>>>>

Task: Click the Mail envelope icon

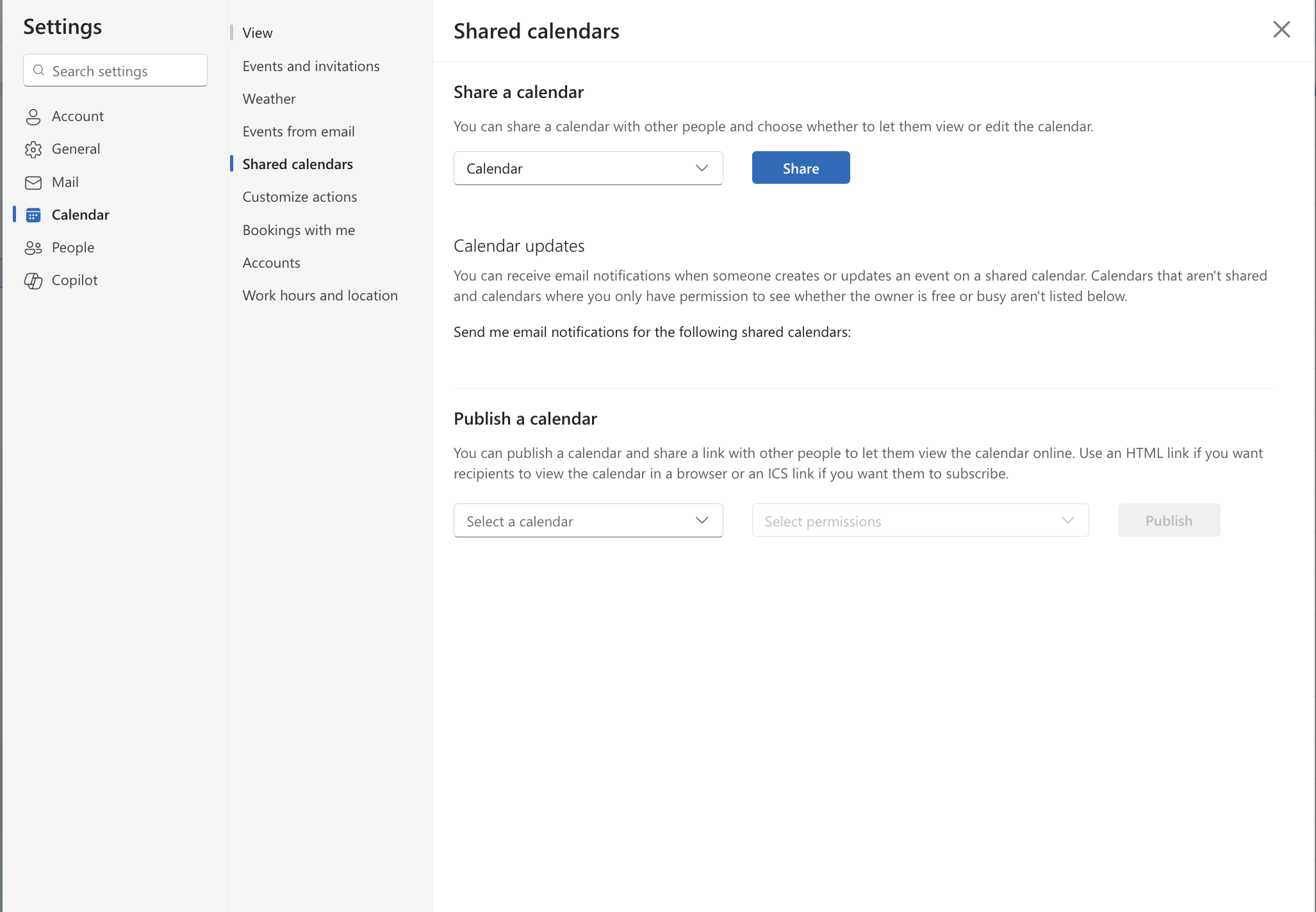Action: pos(33,183)
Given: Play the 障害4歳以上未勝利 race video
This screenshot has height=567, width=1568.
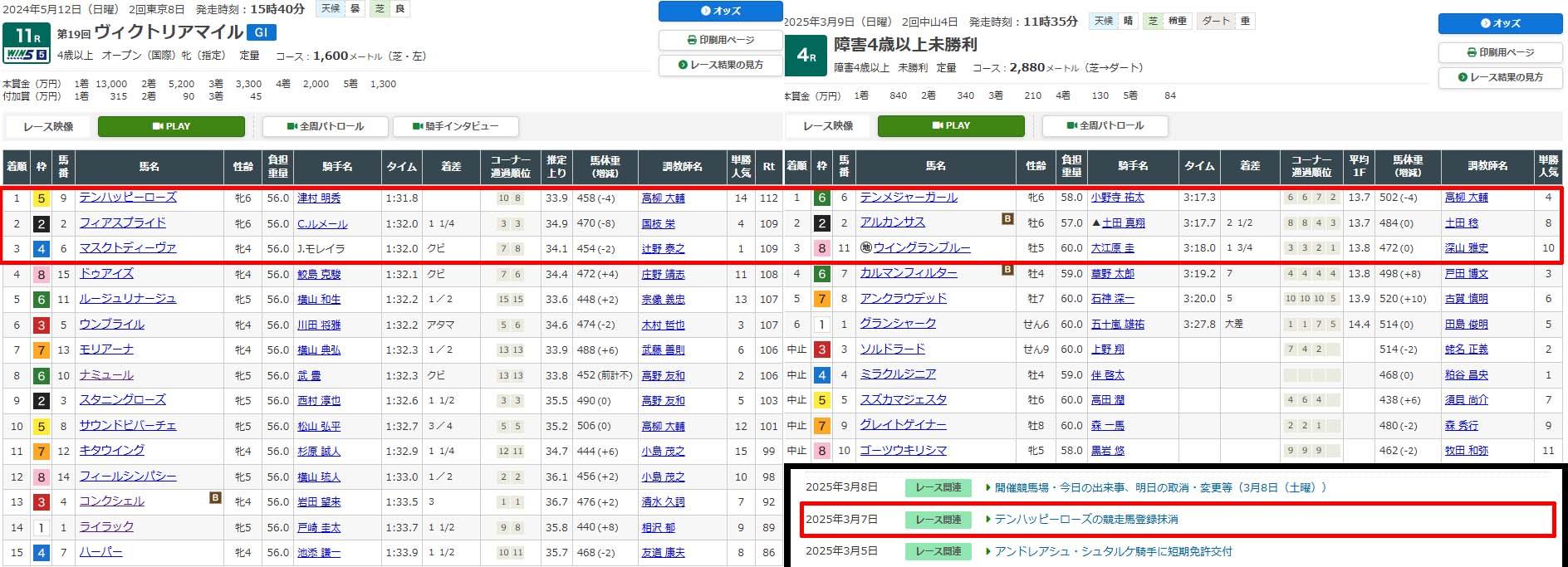Looking at the screenshot, I should 951,125.
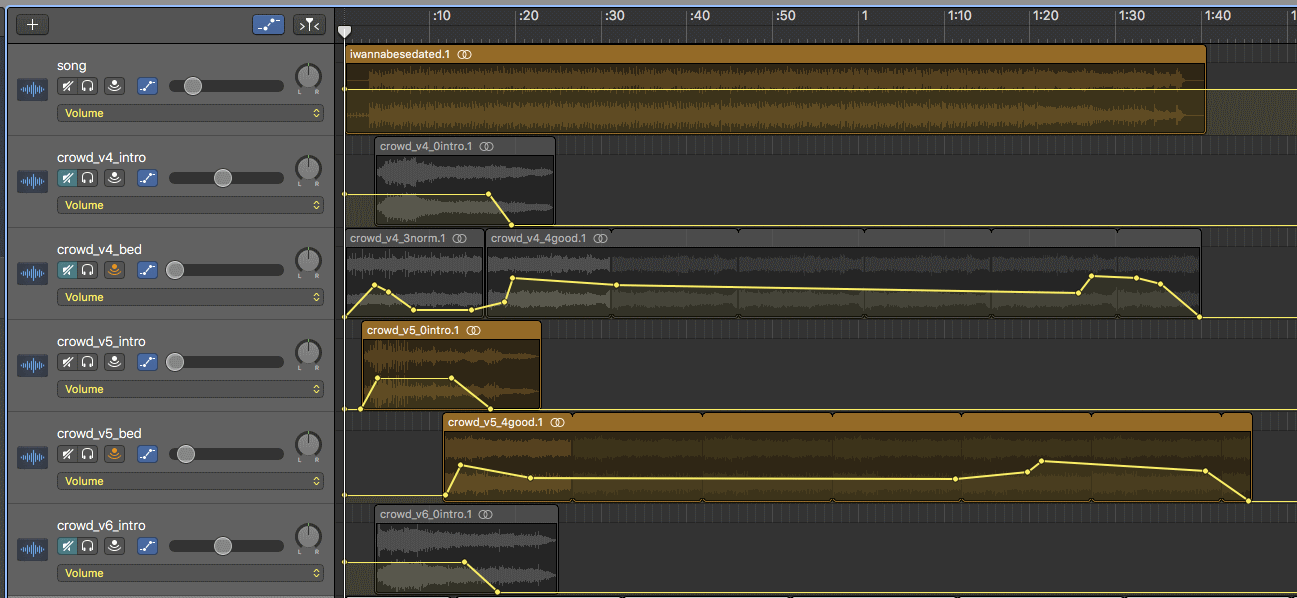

<<<<

AIM OF THE EXERCISE:
Can you recast the lines above as a JSON list of strings, with one string per line, blank lines omitted and the pictures left out?

EXERCISE RESULT:
[
  "Task: Click the Mail envelope icon",
  "Action: pos(33,183)",
  "Given: Play the 障害4歳以上未勝利 race video",
  "This screenshot has height=567, width=1568.",
  "Looking at the screenshot, I should 951,125."
]